First of all, I am super stoked that I hit 1,000 subscribers today, my little muffins! So thanks for reading and loving me (or hate-reading my blog, though I don’t know if that’s a thing…) and making my life that little bit better. Moving on…
I gained a
million few pounds in the last two years. It’s not a huge deal, except that I can’t fit into any of my pants. Or shirts. Or coats. Basically, I can’t fit into my clothes anymore, and it’s a really depressing feeling. I have shed many a tear over favorite dresses that can no longer squeeze themselves over my now-large lady bits. When I say lady bits, I mean my boobs, y’all, not my nether regions. Calm down.
Anyway, since I got home from school two weeks ago, I have started eating really well (so much salad, so little time) and going to the gym 6 days a week. Remember, weeks are 7 days long, so that’s pretty impressive for a person who barely likes doing a sit up at home, let alone in a crowded gym. I am seriously committed to losing what Sarah Millican so rightly called the “cake shelf” because it’s “where I store my cakes.”
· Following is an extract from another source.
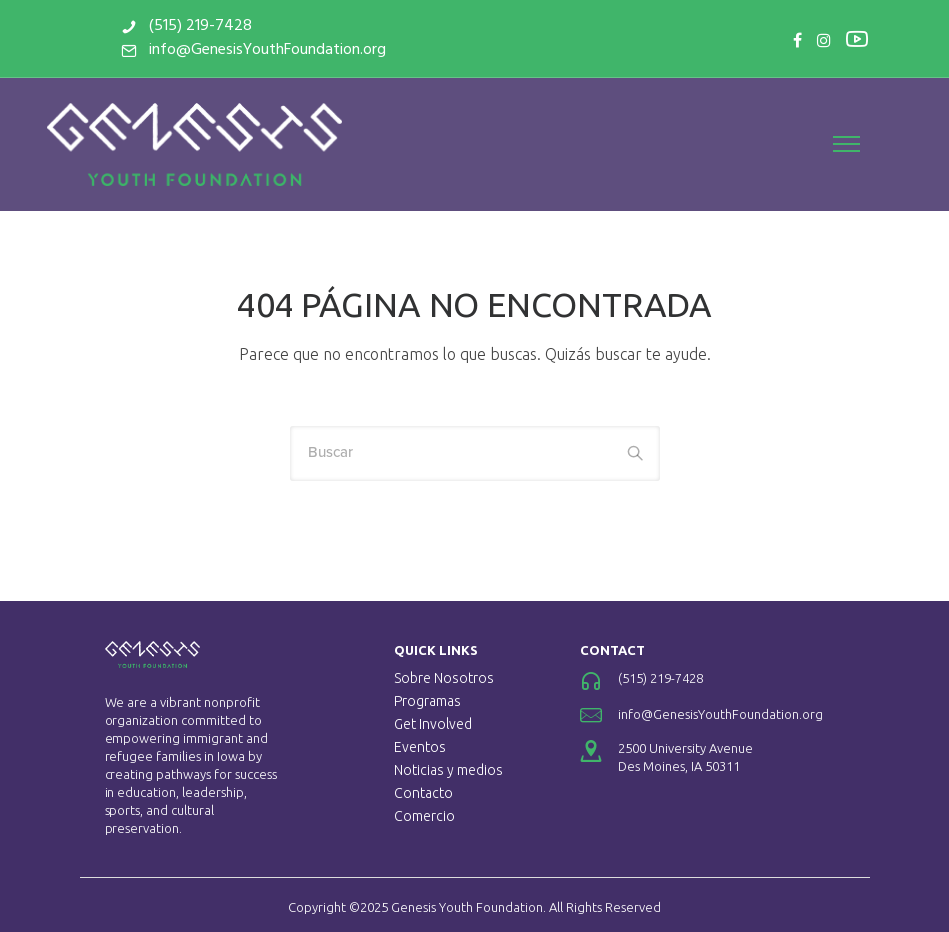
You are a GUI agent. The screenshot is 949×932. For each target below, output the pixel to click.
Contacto (423, 793)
I have lost 7 lbs already, y’all. That is what the British would call “half a stone.” So I’m doin’ it, ladies and gentlemen. Doin’ it good. But. I hate the gym. So. Much.
How is my lumpy self supposed to work out when Wonder Woman is running at 100 mph next to me on the tread mill? As I hoof along, she’s practically flying on wings of glory, making me look like a sad sack of sweaty potatoes, and it’s a bit difficult to concentrate when you 1) can’t breathe and 2) now hate yourself and everyone else in the gym. Also, what’s with people wearing so much makeup to the gym? I look like a 15 year old boy, and my hair is all nasty, because that’s what you should look like at the gym. I’m not gonna put on makeup at 9 in the morning just so I can sweat it into my eyes. Besides, I’ll have to shower afterward anyway, because really, nobody wants to smell this after 45 minutes of elliptical/weights/abs madness. Plus, everyone at the gym judges you when you don’t look perfect, but…am I supposed to work out before my workout so I can be fit as a fiddle and look perfect at the gym? I thought that would be defeating the purpose…
With all this in mind, I’d like to propose separate gyms for different body types. Short, tiny, skinny people who used to be gymnasts can go to one gym, where all the equipment is miniature. Bros who want to work on their pecs and have their nipples pierced (it’s a thing, guys, I saw it with my own eyes and now I can never go back) can go to another gym, where the walls are covered with mirrors so they can look at themselves while they “get swoll.” And those of us who are going to the gym because we need to can have our own gym. There would be no Food Network shows playing, because I don’t need to see some lady with too-white teeth bake a cake I’ll never be able to eat while I sweat out of my eyes on a stationary bike. There would also only be one mirror, and that mirror would be in the weight room so you can make sure your form is right. Otherwise, no mirrors. I cannot be motivated when I look into the mirror and instantly want to cry.
Also, and this might be the most important part, all the guys working behind the front desk would be specifically attracted to women of a curvier persuasion. And they’d all be gorgeous, and I wouldn’t feel weird walking in and talking to them because I would know they wanted to take my hand and by my husband.
Take notes, gym CEOs everywhere. This is the next big thing.